La Fédération internationale des ligues des droits de l’Homme (FIDH) et son organisation affiliée au Togo, la Ligue togolaise des droits de l’Homme (LTDH) se félicitent de la large participation des acteurs politiques, institutionnels et de la société civile au séminaire international organisé par nos organisations les 21 et 22 juillet 2008 sur le thème « Quelle commission vérité, justice et réconciliation au Togo ? ».

La FIDH et la LTDH ont souhaité pouvoir rendre compte immédiatement des réflexions des participants qui ont exprimé leur vision des grands principes devant configurer la future Commission. Cette dernière, dont le principe est issu de l’Accord politique global du 20 août 2006, devrait pouvoir mener les investigations nécessaires sur les violations graves des droits de l’Homme, intervenues entre 1958 et le 20 août 2006 afin d’établir la vérité sur ces violations, d’identifier les victimes et élaborer des recommandations appropriées pour la réparation des préjudices et séquelles subis et garantir la non-répétition de ces violations

Cette commission devrait être composée majoritairement de personnalités togolaises reconnues pour leur intégrité et leur probité morale. Les commissaires devraient en outre être dotés des compétences pluridisciplinaires nécessaires à l’accomplissement du mandat de la Commission et être en mesure d’élaborer le règlement intérieur et le mode de fonctionnement de la Commission (création de sous-commissions, recrutement du personnel nécessaire, élaboration des besoins financiers et matériels, etc.).

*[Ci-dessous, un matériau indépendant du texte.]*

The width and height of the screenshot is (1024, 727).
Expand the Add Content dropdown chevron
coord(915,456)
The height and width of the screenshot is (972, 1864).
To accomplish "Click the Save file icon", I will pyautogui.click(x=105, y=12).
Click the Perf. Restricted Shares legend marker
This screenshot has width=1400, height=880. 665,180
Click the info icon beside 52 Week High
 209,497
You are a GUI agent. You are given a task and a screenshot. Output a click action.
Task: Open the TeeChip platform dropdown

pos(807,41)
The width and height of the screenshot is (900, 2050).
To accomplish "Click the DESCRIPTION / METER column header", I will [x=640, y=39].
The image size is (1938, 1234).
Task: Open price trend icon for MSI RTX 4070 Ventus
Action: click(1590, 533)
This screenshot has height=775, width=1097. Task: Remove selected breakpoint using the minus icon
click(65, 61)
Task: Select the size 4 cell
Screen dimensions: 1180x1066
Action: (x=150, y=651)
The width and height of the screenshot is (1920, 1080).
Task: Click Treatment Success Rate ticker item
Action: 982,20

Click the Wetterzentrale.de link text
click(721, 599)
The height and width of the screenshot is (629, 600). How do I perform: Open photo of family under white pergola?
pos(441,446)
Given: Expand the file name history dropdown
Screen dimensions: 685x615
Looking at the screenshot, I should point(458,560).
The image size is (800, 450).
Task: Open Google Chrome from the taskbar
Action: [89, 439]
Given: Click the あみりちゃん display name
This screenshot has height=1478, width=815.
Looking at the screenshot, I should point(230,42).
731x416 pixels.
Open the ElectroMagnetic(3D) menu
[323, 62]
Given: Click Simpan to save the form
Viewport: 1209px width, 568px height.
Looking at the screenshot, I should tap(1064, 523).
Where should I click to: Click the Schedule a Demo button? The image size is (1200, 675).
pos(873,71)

Concernant les relations entre la justice et la commission, celle-ci devrait mener des enquêtes sur les violations des droits de l’Homme alléguées afin d’établir la réalité des faits, en rechercher leurs auteurs et dégager les responsabilités. La Commission devrait principalement dégager par ses travaux les responsabilités institutionnelles de l’Etat, sans préjudice du droit des victimes de saisir les tribunaux compétents afin d’établir la responsabilité individuelle pénale des auteurs présumés des préjudices qu’elles auraient subis. Les documents et archives de la Commission devraient à cette fin être accessibles par les victimes et les tribunaux.

Concernant l’attention particulière à apporter aux victimes, aux procédures d’écoutes, d’auditions et de réparations de ces dernières, la Commission devrait être en mesure de mettre en place une méthodologie adaptée au contexte particulier du Togo. Pour ce faire, les ressources humaines et financières de la Commission devront répondre à la hauteur de ces enjeux par la création de bureaux régionaux, du pouvoir de mener des enquêtes dans d’autres pays et de réaliser des auditions privées et publiques des victimes et témoins. Les auditions publiques devraient bénéficier d’un maximum de publicité des médias publics et privés tout en garantissant les droits des individus à la présomption d’innocence et à la protection, l’objectif étant principalement de placer les victimes au centre du processus de vérité.

Enfin, la société civile présente a réaffirmé sa volonté de s’organiser en vue de soutenir mais aussi de garantir l’intégrité du processus de vérité et de réconciliation. A travers l’accompagnement des victimes, la sensibilisation et la prise de parole publique, la société civile veut jouer un rôle actif, responsable et positif afin que ce processus ne soit pas dévoyé mais constitue un véritable processus de transformation et de démocratisation de la société et de l’Etat.

La FIDH et la LTDH réaffirment leur engagement aux côtés de la société civile et des autorités togolaises afin de garantir aux victimes l’établissement de la vérité et la défense de leurs droits à la vérité, à la justice et à réparation, conditions d’une réconciliation durable au Togo.